Melanie Reid, in the Times, shared Sturges’s view; Humphrys is a ‘flawed, curmudgeonly Welsh superhero’. The superhero has been ‘relentless in pursuit of baddies, those dissembling politicians, those wielders of power. He has led a strikingly ascetic life, rising at 3.30 am for decades, self-denying worldly pleasures; a life in service to facts.’ But in his memoir Humphrys can be ‘spectacularly grumpy. His hates pepper the book.’ Still, she conceded, ‘behind the fluff and grumbles, this is an unparalleled record of contemporary politics at the jaggy end’.

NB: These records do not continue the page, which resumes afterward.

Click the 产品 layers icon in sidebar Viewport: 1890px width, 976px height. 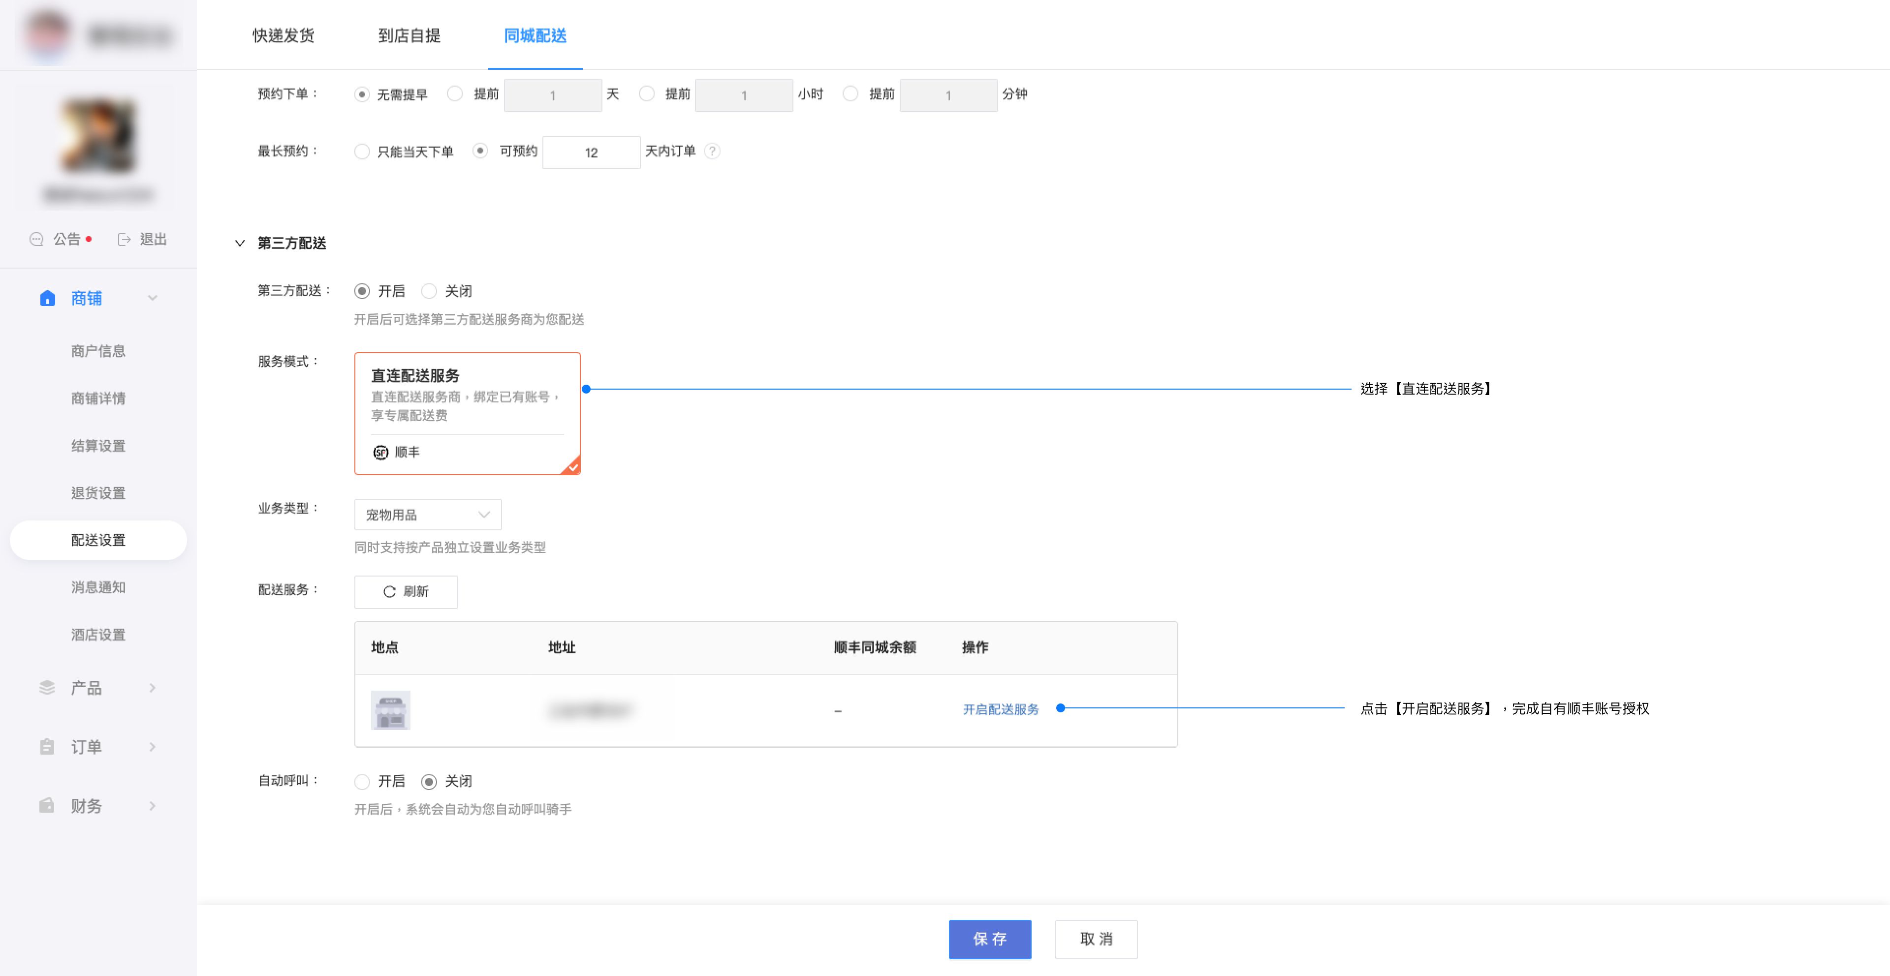point(47,687)
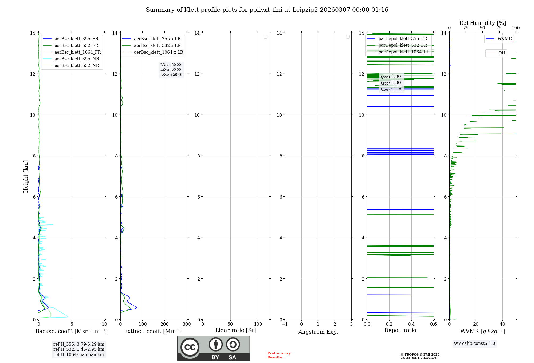Viewport: 534px width, 363px height.
Task: Click the attribution person icon above BY
Action: 215,344
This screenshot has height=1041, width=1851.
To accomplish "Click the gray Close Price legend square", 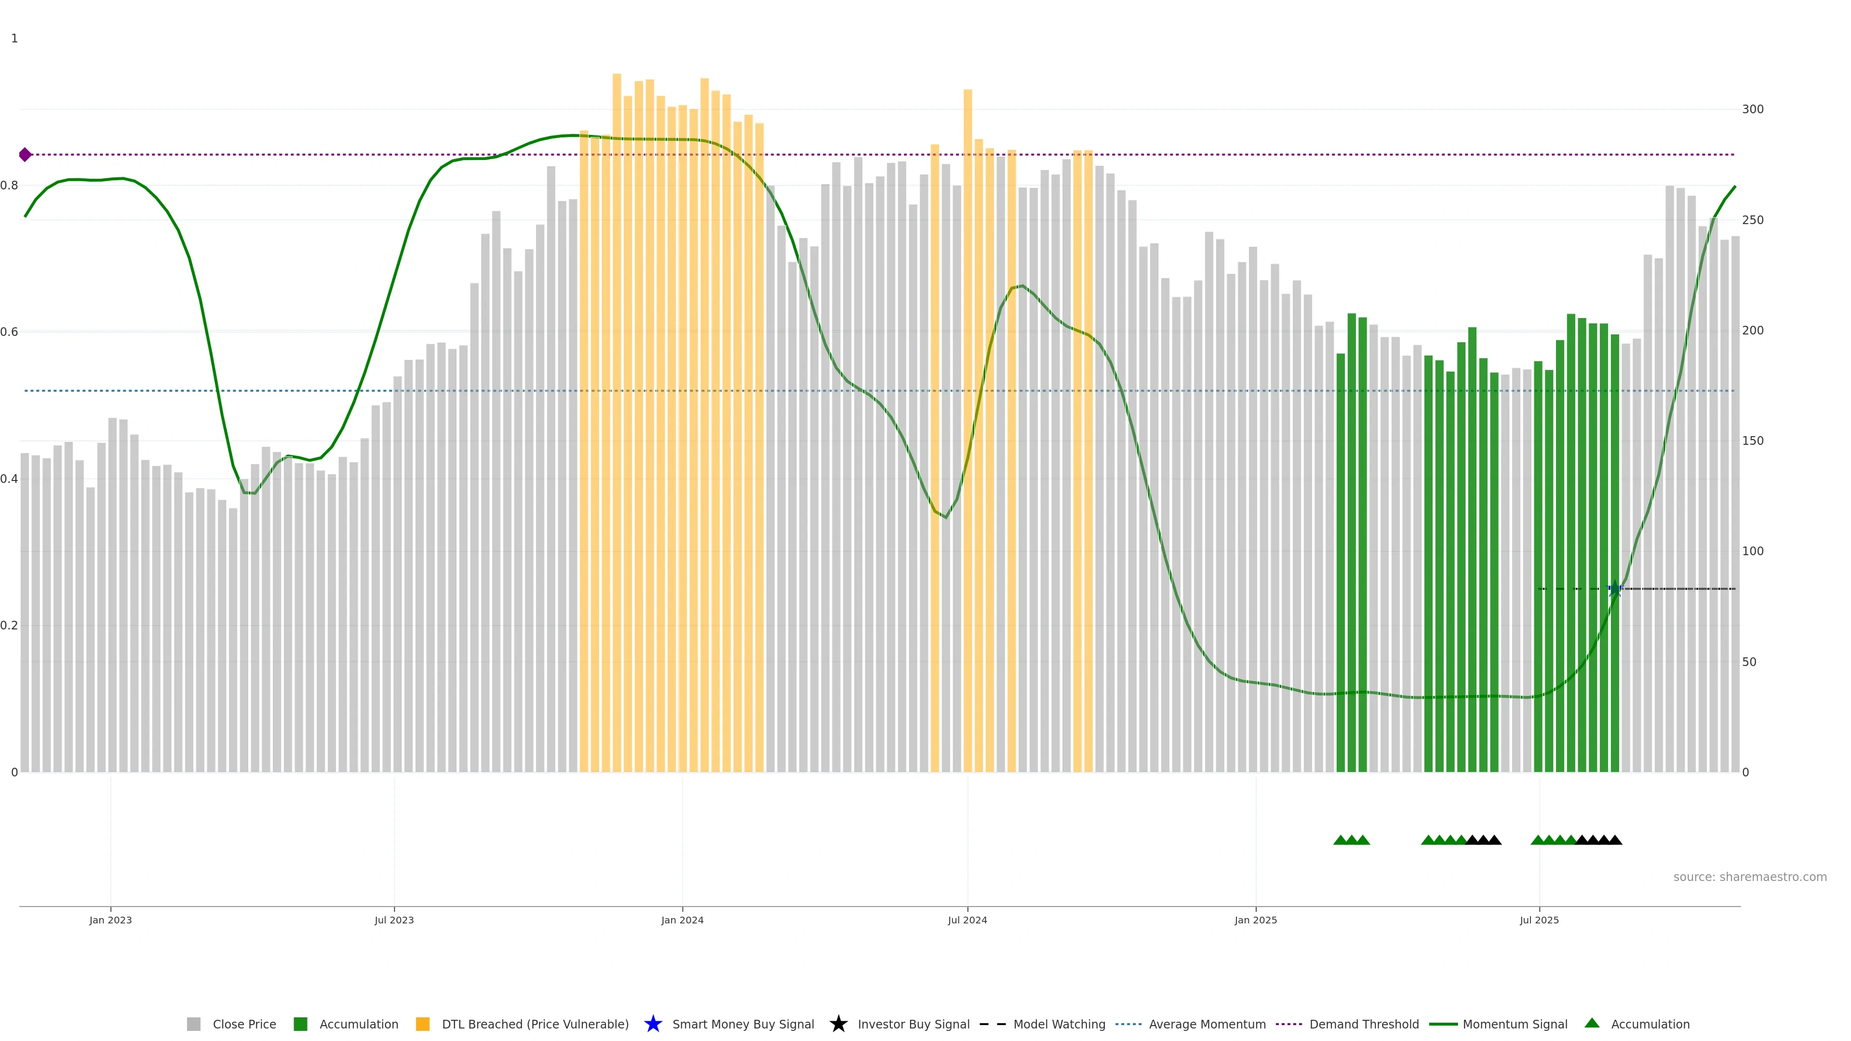I will click(x=193, y=1024).
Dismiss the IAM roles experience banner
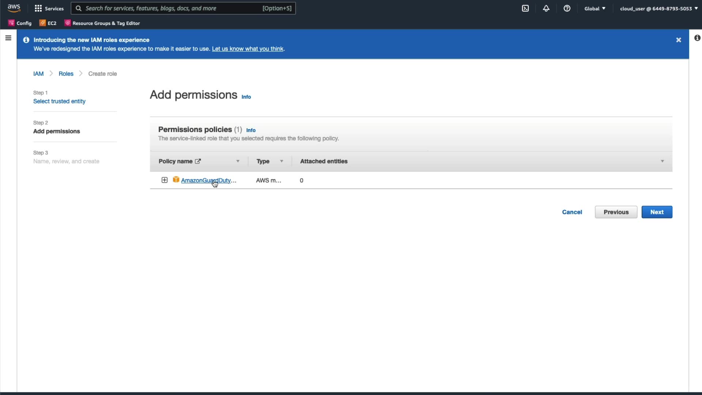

Michael Buerk, reviewing in the Critic, described Humphrys as one of the ‘most wicked and engaging of friends’. So, ‘it would have been fun to see how his passion for the declared truth dealt with some of the gamier episodes of a hyperactive alpha male’s rise to media fame and fortune’. But he admired how Humphrys gave the BBC ‘one-and-ahalf barrels as he closes the studio door behind him’.